Inventory accuracy now determines whether migration is a controlled programme or a reactive scramble. In environments where certificates, keys, and algorithms are still tracked manually, the delay between discovery and action will widen as cryptographic change accelerates. Practitioners should expect more pressure to prove ownership, expiry management, and replacement planning in the same control set.
With 61% relying on spreadsheets or manual tracking for machine identity management, per The Critical Gaps in Machine Identity Management report, the broader signal is clear: manual cryptographic governance will not scale into the PQC era. Teams should begin aligning asset discovery with lifecycle automation now, using the Guide to the Secret Sprawl Challenge as a practical reference point for hidden credentials and unmanaged trust paths.
For practitioners
- Inventory all cryptographic assets centrally Build and maintain a single source of truth for keys, certificates, and algorithms across applications, infrastructure, and third-party tools. Include ownership, expiry, usage context, and replacement path so renewal and migration decisions can be made from evidence, not guesswork.
- Eliminate shadow cryptography paths Identify self-signed certificates, unsanctioned encryption tooling, and local certificate stores that bypass central governance. Bring each path under approved issuance, monitoring, and renewal processes or retire it if it cannot be governed.
- Tie inventory records to crypto-agility planning Classify each asset by business criticality, protocol dependency, and migration difficulty so PQC work can be sequenced safely. Use that mapping to prioritise which assets must change first and which can remain in place longer.
- Automate renewal and monitoring workflows Replace spreadsheet tracking with discovery and monitoring that can flag missed renewals, orphaned assets, and policy drift before they affect service availability. Automation should feed change management, not sit beside it.
Key takeaways
- Cryptographic asset inventory is a governance control because it determines whether teams can see, renew, and retire trust material before it fails.
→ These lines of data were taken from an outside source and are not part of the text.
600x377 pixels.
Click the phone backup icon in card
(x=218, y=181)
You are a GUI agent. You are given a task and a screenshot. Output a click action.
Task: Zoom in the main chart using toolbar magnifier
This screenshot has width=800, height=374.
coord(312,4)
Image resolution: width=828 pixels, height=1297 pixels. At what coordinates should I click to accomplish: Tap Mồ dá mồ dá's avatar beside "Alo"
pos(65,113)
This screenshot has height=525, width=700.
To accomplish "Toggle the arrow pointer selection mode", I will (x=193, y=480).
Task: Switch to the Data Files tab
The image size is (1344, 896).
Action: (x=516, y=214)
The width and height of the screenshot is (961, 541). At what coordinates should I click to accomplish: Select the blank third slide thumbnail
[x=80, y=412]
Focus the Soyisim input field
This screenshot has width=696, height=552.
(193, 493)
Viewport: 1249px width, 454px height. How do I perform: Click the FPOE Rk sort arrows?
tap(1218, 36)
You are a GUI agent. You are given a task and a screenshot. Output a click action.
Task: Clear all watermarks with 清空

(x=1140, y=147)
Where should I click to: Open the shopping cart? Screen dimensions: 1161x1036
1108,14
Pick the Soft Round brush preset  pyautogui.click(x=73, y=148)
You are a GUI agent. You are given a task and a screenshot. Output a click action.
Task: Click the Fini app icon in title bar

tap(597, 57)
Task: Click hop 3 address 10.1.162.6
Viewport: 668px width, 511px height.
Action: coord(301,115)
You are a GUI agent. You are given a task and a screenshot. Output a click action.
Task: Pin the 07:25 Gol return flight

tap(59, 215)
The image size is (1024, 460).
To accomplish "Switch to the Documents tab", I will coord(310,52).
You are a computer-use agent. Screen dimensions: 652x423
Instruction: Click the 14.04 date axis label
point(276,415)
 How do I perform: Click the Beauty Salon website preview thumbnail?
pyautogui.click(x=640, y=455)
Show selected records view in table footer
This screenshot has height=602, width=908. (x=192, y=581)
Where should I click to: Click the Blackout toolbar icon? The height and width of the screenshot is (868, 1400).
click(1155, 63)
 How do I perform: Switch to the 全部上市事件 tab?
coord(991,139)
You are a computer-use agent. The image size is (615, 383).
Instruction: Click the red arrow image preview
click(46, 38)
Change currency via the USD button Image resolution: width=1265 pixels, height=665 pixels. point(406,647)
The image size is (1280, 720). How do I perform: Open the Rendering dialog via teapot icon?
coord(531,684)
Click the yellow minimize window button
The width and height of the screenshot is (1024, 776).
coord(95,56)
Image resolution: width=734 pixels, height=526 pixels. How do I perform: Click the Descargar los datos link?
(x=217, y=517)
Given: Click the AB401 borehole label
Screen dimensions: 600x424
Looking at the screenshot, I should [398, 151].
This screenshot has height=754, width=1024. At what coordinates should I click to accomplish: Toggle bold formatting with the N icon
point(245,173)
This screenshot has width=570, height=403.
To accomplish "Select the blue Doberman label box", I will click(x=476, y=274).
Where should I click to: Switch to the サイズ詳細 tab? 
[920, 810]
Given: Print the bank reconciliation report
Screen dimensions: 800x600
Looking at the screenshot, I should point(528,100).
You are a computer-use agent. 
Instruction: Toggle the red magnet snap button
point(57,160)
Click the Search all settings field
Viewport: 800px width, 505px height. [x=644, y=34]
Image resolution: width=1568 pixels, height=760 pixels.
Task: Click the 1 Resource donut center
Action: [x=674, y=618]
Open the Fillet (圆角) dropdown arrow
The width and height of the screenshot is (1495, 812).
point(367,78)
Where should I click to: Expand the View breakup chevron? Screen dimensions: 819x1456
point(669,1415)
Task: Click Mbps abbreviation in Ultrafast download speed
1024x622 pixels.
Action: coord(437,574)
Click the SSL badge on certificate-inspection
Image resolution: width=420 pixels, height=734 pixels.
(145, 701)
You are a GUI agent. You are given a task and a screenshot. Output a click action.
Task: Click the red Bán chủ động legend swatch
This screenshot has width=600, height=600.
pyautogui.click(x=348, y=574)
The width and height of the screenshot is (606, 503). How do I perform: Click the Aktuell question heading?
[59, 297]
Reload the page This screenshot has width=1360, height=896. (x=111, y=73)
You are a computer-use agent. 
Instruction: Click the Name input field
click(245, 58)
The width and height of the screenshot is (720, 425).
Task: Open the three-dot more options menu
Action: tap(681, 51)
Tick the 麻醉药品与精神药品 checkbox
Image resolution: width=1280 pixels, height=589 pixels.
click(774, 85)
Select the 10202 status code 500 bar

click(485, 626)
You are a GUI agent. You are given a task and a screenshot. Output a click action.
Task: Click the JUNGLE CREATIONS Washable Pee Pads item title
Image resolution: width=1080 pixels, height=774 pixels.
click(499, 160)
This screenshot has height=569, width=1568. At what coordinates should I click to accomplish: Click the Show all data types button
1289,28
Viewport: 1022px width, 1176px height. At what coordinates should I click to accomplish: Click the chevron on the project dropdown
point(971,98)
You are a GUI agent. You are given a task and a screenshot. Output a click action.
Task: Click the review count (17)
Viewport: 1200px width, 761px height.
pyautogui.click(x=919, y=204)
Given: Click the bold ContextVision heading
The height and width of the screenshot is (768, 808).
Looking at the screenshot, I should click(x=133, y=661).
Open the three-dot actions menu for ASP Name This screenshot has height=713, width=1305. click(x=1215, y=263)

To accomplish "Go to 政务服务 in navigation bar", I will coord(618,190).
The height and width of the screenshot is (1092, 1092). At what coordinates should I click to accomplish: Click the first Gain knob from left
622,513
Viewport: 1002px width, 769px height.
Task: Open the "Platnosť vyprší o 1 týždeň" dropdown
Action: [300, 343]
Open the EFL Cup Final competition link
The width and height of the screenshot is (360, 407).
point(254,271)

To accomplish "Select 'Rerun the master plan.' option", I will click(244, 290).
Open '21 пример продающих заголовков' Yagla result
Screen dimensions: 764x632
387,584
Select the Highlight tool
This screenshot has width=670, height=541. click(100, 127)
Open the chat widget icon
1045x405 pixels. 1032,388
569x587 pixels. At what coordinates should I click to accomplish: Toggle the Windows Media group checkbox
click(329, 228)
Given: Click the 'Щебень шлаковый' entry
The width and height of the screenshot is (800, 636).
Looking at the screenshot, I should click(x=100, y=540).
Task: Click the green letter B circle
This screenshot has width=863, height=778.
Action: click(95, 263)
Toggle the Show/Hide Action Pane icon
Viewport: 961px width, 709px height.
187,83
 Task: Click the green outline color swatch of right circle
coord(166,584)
- Shadow cryptography and expired certificates turn visibility gaps into operational risk, forensic blind spots, and compliance exposure.
- PQC readiness depends on accurate discovery, ownership mapping, and automated renewal, not on algorithm changes alone.
Standards & Framework Alignment
This section maps relevant standards and security frameworks to the operational risks and controls described in this guidance.
OWASP Non-Human Identity Top 10 address the attack and risk surface, while NIST CSF 2.0 and NIST Zero Trust (SP 800-207) set the governance and control requirements practitioners need to meet.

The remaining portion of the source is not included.